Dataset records

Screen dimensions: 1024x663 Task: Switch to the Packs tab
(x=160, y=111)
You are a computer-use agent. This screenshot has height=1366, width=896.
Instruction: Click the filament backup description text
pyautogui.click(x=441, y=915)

[Aim of the task] Put the items into a Markdown table with the columns Row and Line, one numbered row per line. Begin at the line that contains "You are a computer-use", stop after the last line of the items, and skip blank lines.

[Full output]
| Row | Line |
|---|---|
| 1 | You are a computer-use agent. This screenshot has height=1366, width=896. |
| 2 | Instruction: Click the filament backup description text |
| 3 | pyautogui.click(x=441, y=915) |